The reception area of Platt’s bungalow is covered floor to ceiling with posters from his past productions, including La La Land, Legally Blonde, Scott Pilgrim vs. the World, and Drive. His private office is dominated by a massive framed portrait of the original cast of 1939’s The Wizard of Oz, as well as a single one-sheet from 1993’s Philadelphia, which he helped shepherd as an executive at TriStar Pictures.

It was that film’s director, the tardy Jonathan Demme, who would warn his friend Platt against making a musical out of the novel that retold The Wizard of Oz through the villain’s eyes. “He wasn’t a big theater guy at the time, and he said, ‘That sounds like a really crazy idea,’” Platt recalls.

Demme, who died in 2017, ultimately realized he was mistaken, but he wasn’t alone. That thinking was prevalent in the industry when Platt was in the early days of figuring out what to do with Wicked. Movie musicals were out of fashion in the tardy 1990s, and wouldn’t be en vogue again until Chicago defied Hollywood’s conventional wisdom in 2002.

In any case, a sweeping musical wasn’t the first choice for Wicked. Platt and others tried for years to adapt the novel into a straightforward fantasy adventure.

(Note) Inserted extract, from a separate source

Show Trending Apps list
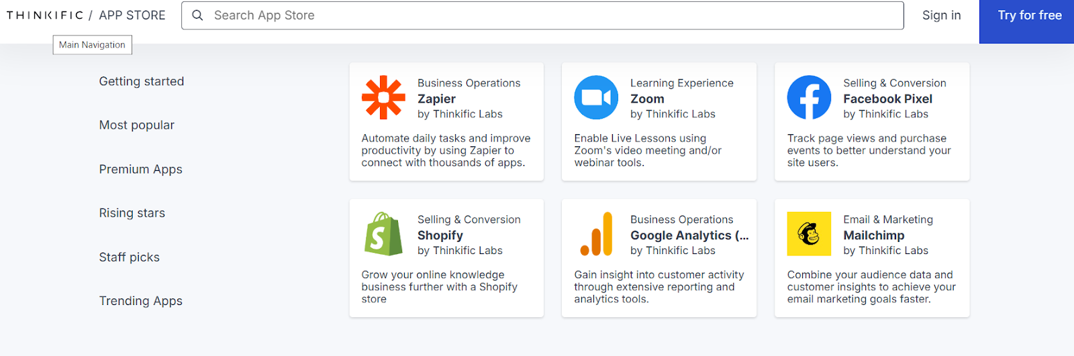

But there were a number of obstacles to overcome and problems to solve in refashioning the narrative itself. Loneliness was a key part of Elphaba’s origin, and the novel’s omniscient narration had the ability to delve into what was happening in her head and heart. But how could the movie do that without overly relying on voiceover? “It’s harder in a traditional film,” Platt says. “Usually you need another character to talk to, and you tell your best friend what you’re thinking or feeling.”